Residual strong force
QCD meaning:
The nuclear force between nucleons is a residual effect of QCD, often modeled via meson (pion) exchange.
Rotonal analogue:
Residual forces arise from overlapping or leaking resonance fields between otherwise closed resonance structures. Especially in case of distance-locked resonances (parallel), the resonance potential will span over multiple nucleons.
Ground state
QCD meaning:
The lowest-energy configuration of a quantum system, with no accessible lower state.
Rotonal analogue:
The minimum-resonance configuration, where all accessible resonance modes are phase-locked and no further relaxation is possible. The most dense structure which a system can potentially find. The system is optimized for energy density and no closer distance-locked resonance potential or entanglement attraction orbital is available.
Cosmic structures
- Black hole/neutron stars
- An object where the rotating constituents of e.g. electrons or quons can not avoid each others locations anymore.
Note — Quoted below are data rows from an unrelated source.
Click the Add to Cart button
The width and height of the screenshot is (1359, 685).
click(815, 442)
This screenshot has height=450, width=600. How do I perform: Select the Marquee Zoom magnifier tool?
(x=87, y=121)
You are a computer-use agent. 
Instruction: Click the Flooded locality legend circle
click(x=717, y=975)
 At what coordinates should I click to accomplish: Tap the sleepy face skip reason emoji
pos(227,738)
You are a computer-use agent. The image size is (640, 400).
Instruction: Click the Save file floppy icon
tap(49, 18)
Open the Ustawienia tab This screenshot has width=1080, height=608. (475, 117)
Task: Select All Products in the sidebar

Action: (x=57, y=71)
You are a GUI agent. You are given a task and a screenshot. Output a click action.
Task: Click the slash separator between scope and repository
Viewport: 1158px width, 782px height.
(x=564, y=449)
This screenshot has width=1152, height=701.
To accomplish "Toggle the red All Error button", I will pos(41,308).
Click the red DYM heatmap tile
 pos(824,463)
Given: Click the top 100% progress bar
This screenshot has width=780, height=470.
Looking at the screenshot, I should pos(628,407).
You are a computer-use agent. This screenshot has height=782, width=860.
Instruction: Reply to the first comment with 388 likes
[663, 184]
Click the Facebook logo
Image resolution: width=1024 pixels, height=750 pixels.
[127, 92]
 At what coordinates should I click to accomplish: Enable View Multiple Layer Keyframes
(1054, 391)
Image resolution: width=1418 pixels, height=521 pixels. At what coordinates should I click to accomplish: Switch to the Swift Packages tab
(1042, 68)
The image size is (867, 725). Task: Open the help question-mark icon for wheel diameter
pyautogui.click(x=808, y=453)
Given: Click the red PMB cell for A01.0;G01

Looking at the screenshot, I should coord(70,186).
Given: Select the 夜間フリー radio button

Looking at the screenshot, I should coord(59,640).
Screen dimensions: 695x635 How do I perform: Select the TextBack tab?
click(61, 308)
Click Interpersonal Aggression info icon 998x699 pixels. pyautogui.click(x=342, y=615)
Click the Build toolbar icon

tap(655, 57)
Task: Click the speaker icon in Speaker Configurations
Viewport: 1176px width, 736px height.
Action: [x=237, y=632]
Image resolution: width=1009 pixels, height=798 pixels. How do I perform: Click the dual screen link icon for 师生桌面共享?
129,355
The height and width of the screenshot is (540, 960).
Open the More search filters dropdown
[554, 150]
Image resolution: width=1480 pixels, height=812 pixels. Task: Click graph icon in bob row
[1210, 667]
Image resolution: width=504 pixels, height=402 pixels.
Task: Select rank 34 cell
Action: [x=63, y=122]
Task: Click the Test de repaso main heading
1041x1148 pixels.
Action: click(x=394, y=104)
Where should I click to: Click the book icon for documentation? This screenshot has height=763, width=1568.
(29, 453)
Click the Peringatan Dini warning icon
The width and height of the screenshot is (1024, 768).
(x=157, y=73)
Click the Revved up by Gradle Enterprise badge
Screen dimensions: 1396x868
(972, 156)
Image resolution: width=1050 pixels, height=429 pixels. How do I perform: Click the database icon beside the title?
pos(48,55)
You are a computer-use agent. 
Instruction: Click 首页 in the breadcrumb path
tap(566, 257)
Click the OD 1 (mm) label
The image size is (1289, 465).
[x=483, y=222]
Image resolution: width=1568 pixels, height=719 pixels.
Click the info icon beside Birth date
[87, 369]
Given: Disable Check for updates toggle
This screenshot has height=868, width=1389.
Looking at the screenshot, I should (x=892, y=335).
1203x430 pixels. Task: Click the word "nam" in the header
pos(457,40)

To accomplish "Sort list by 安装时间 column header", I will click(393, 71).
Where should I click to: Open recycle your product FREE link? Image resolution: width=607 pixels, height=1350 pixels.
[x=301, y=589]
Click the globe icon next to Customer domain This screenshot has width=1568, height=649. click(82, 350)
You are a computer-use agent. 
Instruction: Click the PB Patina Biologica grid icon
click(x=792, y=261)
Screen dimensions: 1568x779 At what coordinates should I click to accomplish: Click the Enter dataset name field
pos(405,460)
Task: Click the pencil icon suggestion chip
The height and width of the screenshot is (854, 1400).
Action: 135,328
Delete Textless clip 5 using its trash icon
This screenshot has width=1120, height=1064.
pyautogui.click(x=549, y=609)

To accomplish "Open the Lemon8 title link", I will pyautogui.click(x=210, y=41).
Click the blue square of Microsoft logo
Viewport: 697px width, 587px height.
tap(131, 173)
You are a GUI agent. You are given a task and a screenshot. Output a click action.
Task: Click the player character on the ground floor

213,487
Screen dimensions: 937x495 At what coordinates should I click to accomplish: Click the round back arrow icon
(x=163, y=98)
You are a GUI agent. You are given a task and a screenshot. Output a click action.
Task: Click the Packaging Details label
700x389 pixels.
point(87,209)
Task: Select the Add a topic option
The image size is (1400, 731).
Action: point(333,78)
So electron-like particles (quons) might be pressed together into each others resonant coherence lengths. In this way quons might build multidimensional (>3) structures, encapsulating more connection energy than standard 3D-matter. The term “Neutron-star” is somewhat misleading here. If atoms come closer together than their solid-state crystal structure, orbital electrons cease to be such and will get embedded into the nucleus structure. Basically forming neutron like quon-meshes. But still they can be pressed further together until quons overcome their coherence length and will combine into multidimensional (or at least multi-mesh) like structures. They confine much more energy than standard matter. But they might eventually cease to remain gravitationally attractive (no more atom sized potentials). And be reduced to electron sized long distance attractive potentials.
- 3 dimensions
- Will Multi-dimensional matter as in neutron stars remain multi-dimensional when pressure gets lower? Observations (there is none) tell us that this might not be the case. So matter as we know it seems to have remained 3 dimensional, because this is the most stable self-sustained form. This suggests, that any higher dimensional geometric grids might not improve stability.